In merito al bisogno di sentirsi al centro della scena alimentato dalla reality tv Vanni Codeluppi (2018) ci ricorda che la televisione non è stata sempre la stessa: essa è inizialmente passata dalla «Paleotelevisione» alla «Neotelevisione», come le ha definite Umberto Eco (1983) per distinguere un primo modello televisivo, quello delle origini, fortemente pedagogico e rispetto al quale lo spettatore svolge un ruolo perlopiù passivo, a un modello successivo, che ha risposto principalmente ai bisogni di evasione del pubblico con programmi di varietà e di fiction. Per arrivare alla fase dei reality (improntati sulla rappresentazione di situazioni di vita «reale» non sceneggiate) che, riducendo la sensazione di distanza prodotta dal mezzo televisivo, hanno portato persone comuni al centro della scena televisiva, includendo al contempo lo spettatore stesso nella rappresentazione attraverso il personaggio o la persona che gli rassomiglia «all’insegna di un’epica del quotidiano» (Eugeni, 2015).

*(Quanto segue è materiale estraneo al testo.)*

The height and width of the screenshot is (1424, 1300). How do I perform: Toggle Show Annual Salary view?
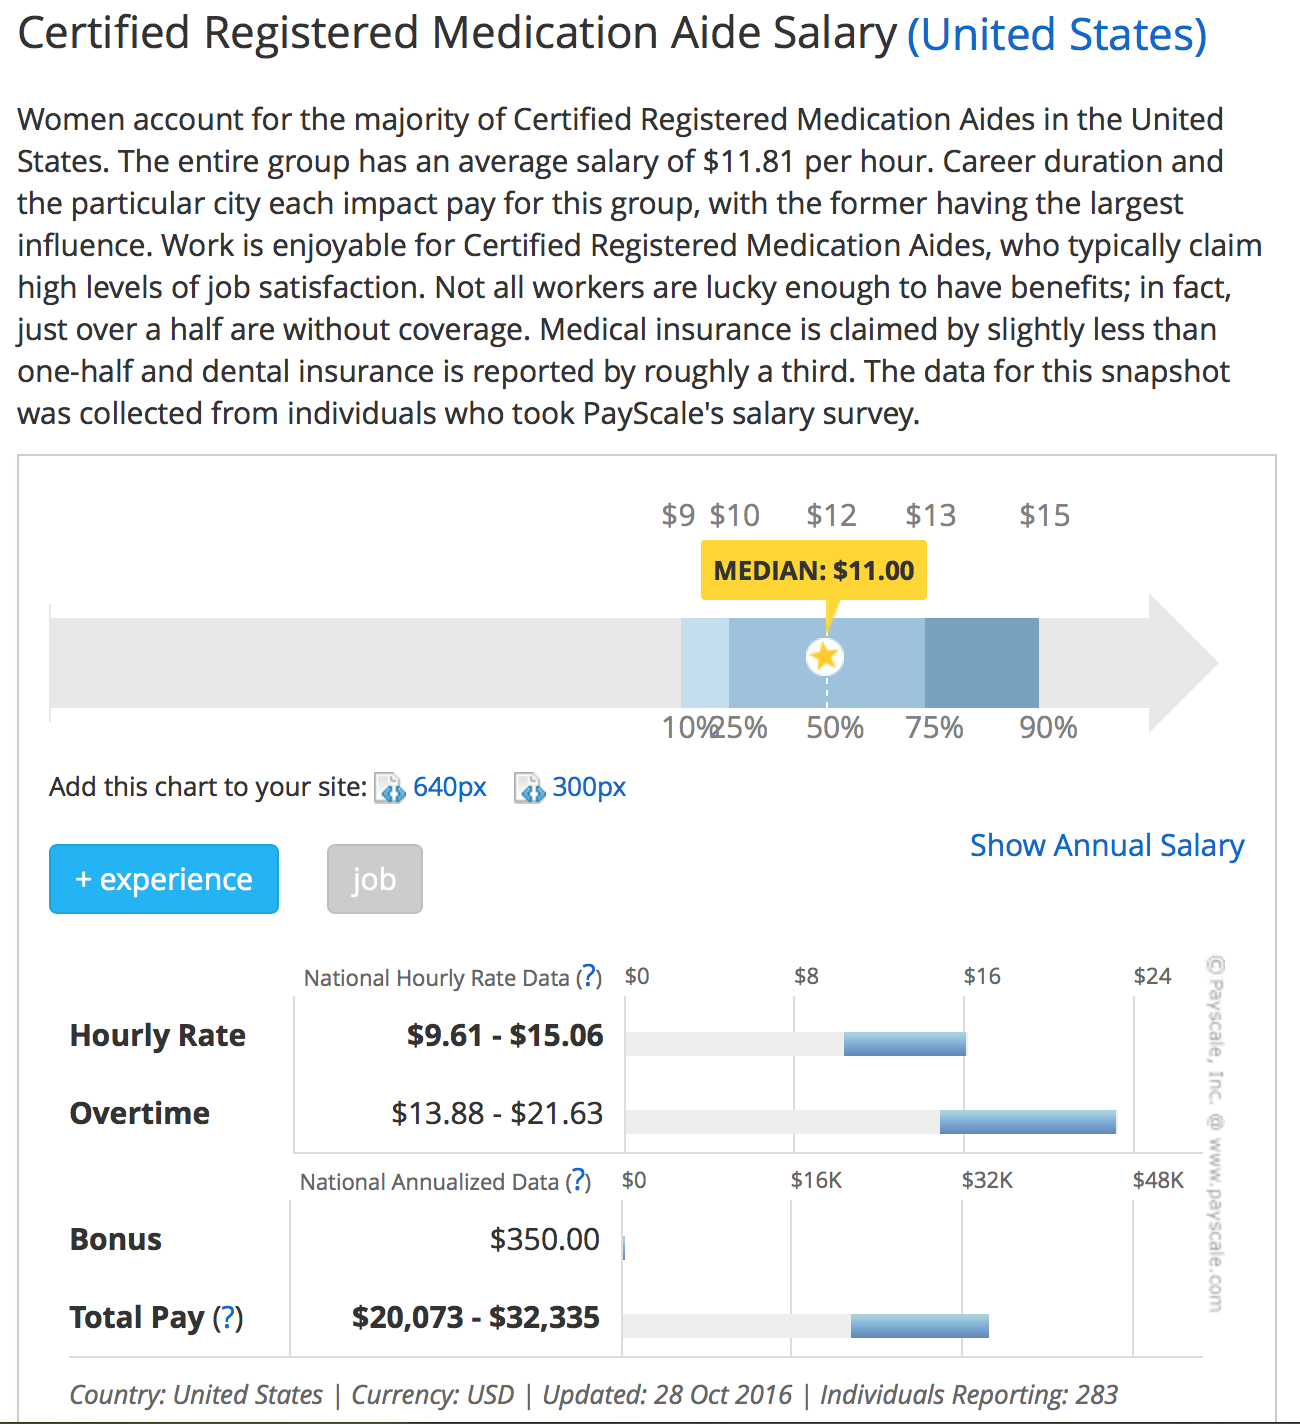pos(1106,845)
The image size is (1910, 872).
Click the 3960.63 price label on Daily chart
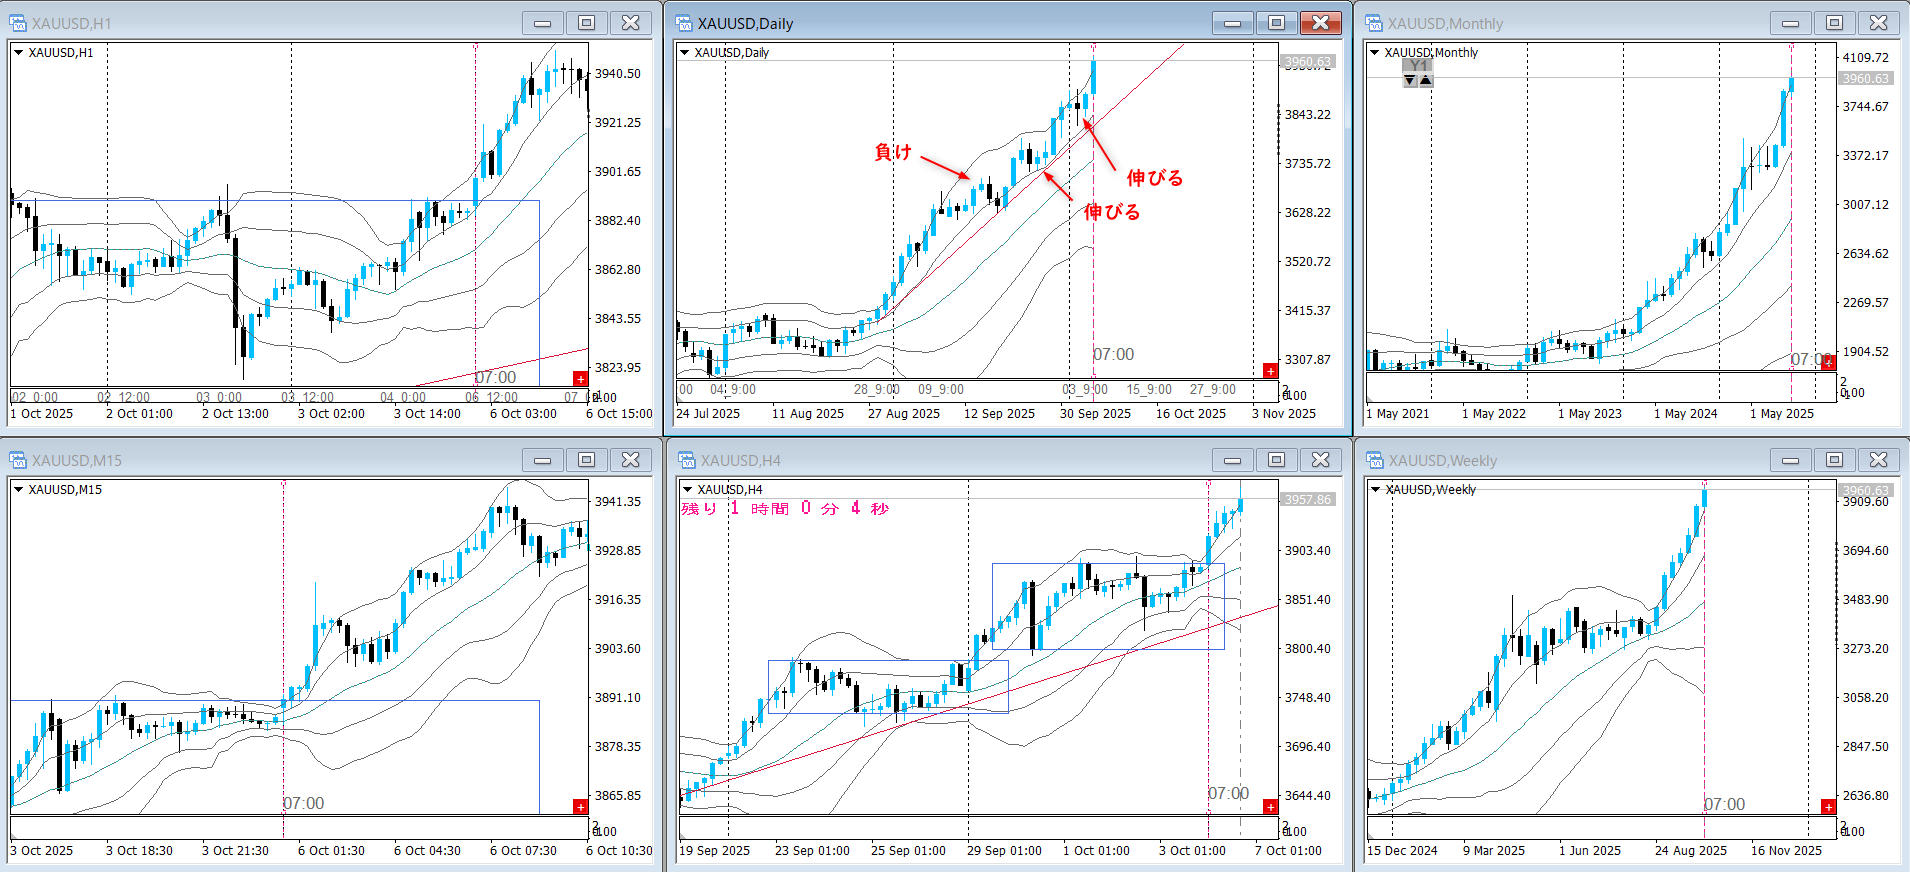tap(1307, 62)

E non solo nel reality show, ma ancor più nella tipologia affine del talent show, che in Italia ha dato vita a programmi come X-Factor, Amici, MasterChef Italia, il pubblico è sedotto dalla promessa che chiunque può accedere alla celebrità, Contemporaneamente, di fronte alla comparsa e al progressivo radicamento di Internet, la televisione si è trasformata ulteriormente in «Transtelevisione» attraverso il massiccio trasferimento della realtà sociale all’interno dello schermo che l’ha portata a confondersi con le sue forme di rappresentazione. In tale contesto il potere dell’immagine non si limita alla colonizzazione progressiva della realtà, ma si spinge addirittura a creare la realtà stessa che consente il diniego del peso insostenibile dell’esistente.

Bibliografia

– Codeluppi V. (2018), Il tramonto della realtà. Come i media stanno trasformando le nostre vite, Carocci editore, Roma.

– Eco U. (1983), Tv: la trasparenza perduta, in Id., Sette anni di desiderio, Bompiani, Milano.

– Eugeni R. (2015), La condizione postmediale, Editrice La Scuola, Brescia.

– Freud S. (1929), trad. it. Il disagio della civiltà, in OSF, vol. 10, Bollati Boringhieri, Torino, 1978.

– Lacan J. (1957-1958b), trad. it. Una questione preliminare ad ogni possibile trattamento della psicosi, in Id. Scritti, vol. II, Einaudi, Torino, 1974 e 2002.

– Lolli F. (2012), L’epoca dell’inconshow. Dimensione clinica e scenario sociale del fenomeno borderline, Mimesis, Milano.

– Žižek S. (2004), trad. it. Dello sguardo e altri oggetti. Saggi su cinema e psicoanalisi, Campanotto editore, Pasian di Prato.